12/04/2026
IL RONRONNE. SON CERVEAU EST EN TRAIN DE LÂCHER.
Il rentre enfin par la chatière à 3 heures du matin, sous une pluie d'avril glaciale. Il titube, ses pupilles sont dilatées, mais il s'approche de vous et déclenche un ronronnement puissant, presque vrombissant.
L’idée reçue ? Vous pensez qu’il est simplement heureux d’être rentré, qu’il vous remercie et s'apaise de retrouver votre chaleur.

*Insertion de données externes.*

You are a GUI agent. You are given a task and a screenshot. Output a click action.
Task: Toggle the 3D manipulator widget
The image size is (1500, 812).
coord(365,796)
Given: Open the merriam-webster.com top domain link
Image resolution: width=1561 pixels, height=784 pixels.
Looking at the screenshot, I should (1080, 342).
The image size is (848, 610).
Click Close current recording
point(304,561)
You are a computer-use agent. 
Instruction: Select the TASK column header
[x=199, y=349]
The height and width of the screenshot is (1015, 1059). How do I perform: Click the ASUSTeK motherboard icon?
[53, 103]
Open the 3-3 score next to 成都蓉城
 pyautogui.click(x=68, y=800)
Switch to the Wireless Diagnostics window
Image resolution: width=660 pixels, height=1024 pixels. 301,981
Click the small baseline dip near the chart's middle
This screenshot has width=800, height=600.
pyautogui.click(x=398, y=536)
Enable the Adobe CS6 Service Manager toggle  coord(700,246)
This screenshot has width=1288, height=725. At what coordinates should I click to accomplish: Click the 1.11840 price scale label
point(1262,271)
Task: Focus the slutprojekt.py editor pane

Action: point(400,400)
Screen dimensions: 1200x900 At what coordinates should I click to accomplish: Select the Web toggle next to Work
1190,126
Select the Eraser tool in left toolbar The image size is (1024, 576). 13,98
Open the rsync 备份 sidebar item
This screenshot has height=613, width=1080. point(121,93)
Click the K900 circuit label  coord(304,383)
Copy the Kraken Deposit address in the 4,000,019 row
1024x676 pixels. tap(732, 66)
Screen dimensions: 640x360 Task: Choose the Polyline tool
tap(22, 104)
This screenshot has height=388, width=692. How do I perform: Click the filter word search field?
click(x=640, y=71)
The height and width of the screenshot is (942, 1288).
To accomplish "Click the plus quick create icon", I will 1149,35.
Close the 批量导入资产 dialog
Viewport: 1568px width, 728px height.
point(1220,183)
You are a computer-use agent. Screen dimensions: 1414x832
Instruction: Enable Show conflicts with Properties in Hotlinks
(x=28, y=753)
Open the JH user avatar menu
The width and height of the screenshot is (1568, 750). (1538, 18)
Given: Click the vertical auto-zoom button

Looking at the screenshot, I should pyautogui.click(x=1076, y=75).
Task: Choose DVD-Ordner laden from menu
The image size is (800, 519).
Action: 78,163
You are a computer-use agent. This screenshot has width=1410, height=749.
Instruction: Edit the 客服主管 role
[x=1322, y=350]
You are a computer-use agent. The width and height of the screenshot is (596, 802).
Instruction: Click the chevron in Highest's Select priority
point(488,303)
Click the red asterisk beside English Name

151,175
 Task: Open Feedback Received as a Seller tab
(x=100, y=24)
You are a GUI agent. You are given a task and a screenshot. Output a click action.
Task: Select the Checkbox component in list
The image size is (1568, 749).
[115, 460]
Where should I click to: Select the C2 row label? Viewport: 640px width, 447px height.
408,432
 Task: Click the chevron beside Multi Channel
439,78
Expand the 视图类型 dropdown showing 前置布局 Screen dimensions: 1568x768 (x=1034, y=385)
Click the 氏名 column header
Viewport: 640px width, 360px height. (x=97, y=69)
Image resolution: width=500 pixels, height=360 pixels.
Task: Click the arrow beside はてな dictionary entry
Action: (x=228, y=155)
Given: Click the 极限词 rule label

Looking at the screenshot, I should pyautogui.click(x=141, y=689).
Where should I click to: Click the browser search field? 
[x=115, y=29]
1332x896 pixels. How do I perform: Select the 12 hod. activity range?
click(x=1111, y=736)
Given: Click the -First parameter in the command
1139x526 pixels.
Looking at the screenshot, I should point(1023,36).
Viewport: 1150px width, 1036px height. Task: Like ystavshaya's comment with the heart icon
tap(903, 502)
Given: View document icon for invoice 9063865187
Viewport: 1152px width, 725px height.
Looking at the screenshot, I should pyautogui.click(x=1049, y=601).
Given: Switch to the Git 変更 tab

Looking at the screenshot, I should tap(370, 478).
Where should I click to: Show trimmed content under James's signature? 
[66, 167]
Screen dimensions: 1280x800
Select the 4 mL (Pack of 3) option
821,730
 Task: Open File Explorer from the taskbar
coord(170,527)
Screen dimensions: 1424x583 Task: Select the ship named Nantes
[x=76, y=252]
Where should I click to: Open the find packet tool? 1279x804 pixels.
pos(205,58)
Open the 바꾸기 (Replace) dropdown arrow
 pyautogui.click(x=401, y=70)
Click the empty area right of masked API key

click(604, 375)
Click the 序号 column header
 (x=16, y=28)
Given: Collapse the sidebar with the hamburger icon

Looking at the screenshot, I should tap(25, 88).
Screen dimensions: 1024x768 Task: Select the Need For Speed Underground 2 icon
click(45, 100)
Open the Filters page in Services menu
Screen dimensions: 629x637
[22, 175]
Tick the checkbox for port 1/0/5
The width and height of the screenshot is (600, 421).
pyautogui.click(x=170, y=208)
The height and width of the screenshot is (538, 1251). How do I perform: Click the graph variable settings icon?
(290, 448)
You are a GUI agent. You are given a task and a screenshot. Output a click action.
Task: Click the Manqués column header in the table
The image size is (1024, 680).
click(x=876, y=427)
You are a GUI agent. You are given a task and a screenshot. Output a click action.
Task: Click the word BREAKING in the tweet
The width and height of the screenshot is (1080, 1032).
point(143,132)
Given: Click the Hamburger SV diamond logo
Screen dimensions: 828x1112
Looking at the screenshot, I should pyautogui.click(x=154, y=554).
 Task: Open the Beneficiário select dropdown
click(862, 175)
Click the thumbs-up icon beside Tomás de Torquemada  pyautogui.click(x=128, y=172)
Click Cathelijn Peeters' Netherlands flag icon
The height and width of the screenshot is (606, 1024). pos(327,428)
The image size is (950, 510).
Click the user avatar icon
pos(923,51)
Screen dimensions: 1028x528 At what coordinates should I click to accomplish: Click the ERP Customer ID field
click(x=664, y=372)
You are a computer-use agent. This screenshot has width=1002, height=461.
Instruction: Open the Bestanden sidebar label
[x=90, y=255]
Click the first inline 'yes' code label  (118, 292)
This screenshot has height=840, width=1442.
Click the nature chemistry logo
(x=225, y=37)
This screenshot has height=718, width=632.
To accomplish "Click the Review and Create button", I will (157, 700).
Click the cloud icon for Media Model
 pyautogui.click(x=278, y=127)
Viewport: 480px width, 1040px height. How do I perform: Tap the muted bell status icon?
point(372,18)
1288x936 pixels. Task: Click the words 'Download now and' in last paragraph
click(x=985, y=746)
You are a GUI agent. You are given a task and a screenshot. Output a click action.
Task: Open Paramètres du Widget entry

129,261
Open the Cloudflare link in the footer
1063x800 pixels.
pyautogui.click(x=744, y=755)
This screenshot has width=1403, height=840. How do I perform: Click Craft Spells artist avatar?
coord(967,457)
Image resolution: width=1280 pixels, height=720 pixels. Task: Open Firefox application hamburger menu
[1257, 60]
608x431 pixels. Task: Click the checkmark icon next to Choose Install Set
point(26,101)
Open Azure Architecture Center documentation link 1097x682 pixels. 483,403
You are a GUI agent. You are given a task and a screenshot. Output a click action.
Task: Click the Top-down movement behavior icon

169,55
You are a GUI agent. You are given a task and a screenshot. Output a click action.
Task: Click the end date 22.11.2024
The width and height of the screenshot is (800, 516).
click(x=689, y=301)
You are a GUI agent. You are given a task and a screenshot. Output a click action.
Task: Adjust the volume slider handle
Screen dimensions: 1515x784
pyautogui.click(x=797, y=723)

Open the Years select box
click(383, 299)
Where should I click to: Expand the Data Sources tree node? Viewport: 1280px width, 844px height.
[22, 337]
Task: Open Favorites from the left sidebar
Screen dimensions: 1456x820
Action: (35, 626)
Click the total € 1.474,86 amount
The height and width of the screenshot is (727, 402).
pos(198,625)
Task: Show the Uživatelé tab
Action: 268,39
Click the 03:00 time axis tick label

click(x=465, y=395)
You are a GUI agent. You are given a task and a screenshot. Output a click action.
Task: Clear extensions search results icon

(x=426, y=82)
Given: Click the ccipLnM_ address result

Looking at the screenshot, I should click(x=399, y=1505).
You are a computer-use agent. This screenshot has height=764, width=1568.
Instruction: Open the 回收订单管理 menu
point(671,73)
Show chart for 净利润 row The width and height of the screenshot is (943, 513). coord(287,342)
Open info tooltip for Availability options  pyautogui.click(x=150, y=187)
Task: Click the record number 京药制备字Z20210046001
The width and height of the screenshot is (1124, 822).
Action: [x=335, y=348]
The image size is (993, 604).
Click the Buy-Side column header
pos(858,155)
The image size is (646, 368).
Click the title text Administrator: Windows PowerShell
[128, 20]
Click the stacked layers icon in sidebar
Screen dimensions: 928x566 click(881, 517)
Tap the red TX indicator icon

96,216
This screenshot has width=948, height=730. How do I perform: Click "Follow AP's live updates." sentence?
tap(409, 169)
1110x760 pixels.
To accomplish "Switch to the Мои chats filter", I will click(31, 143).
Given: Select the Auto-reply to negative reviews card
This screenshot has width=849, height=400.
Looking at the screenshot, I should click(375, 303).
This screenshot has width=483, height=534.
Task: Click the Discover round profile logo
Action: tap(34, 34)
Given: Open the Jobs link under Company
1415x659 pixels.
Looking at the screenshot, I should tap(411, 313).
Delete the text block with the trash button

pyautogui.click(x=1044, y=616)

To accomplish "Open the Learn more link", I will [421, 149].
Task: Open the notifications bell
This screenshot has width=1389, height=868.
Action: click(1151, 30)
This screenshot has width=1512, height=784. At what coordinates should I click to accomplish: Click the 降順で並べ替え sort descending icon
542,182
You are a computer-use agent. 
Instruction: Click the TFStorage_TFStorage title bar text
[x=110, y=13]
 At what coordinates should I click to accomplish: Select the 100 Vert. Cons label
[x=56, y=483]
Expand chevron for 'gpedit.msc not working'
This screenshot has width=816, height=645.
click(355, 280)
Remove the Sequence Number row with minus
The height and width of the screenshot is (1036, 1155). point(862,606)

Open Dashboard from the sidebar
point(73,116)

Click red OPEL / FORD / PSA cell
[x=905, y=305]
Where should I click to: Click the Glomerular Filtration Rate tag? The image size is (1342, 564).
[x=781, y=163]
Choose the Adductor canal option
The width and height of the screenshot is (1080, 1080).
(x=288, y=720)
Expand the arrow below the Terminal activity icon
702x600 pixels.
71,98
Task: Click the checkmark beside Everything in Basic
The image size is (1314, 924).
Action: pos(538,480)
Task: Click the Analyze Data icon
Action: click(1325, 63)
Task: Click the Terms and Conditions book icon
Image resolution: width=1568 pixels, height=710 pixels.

La réalité scientifique : C’est une urgence vitale. Ce ronronnement n'est pas l'expression du bonheur, c'est une réponse neuro-végétative de dernier recours. En état d'hypothermie centrale, le cerveau du chat s'embrume. Les vibrations de basse fréquence (25 à 150 Hz) du ronronnement servent à libérer des endorphines massives pour masquer la douleur et tenter, désespérément, de stimuler la régénérescence tissulaire. Il ne chante pas sa joie, il s'auto-anesthésie pendant que ses fonctions vitales ralentissent dangereusement.
Actions simples : * Vérifiez la température des oreilles et des coussinets : s'ils sont glacés et que le chat semble léthargique, ne le réchauffez pas brutalement.
Enveloppez-le dans une couverture tiède et appelez immédiatement un vétérinaire.
Gardez-le à l'intérieur lors des nuits de printemps incertaines : c'est la seule façon de garantir sa sécurité et celle de la petite faune sauvage qui s'éveille.
Le ronronnement n'est pas toujours un câlin. Parfois, c'est le cri silencieux d'un corps qui s'éteint.